* BEGIN STORED DATA *

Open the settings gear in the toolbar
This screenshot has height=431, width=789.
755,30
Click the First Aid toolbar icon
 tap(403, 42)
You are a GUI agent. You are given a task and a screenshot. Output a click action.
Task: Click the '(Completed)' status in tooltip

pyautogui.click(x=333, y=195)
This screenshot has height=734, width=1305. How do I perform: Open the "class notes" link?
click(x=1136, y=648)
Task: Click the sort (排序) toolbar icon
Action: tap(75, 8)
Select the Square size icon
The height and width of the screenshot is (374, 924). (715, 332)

* END STORED DATA *
* BEGIN STORED DATA *

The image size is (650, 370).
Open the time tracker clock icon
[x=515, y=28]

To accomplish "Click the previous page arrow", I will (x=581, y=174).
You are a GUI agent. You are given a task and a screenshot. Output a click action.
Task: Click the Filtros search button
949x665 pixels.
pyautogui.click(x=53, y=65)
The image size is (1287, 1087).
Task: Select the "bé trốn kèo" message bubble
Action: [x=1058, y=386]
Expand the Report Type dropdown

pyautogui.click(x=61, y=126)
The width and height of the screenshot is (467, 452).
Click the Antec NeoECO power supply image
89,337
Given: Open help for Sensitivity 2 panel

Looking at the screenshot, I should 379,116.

* END STORED DATA *

- **TO BE DONE**: Turn the data lines above, from the one containing "This screenshot has height=734, width=1305." through the one containing "The height and", into a numbered list, leaving out any blank lines.

- **CORRECT OUTPUT**:
1. This screenshot has height=734, width=1305. How do I perform: Open the "class notes" link?
2. click(x=1136, y=648)
3. Task: Click the sort (排序) toolbar icon
4. Action: tap(75, 8)
5. Select the Square size icon
6. The height and width of the screenshot is (374, 924). (715, 332)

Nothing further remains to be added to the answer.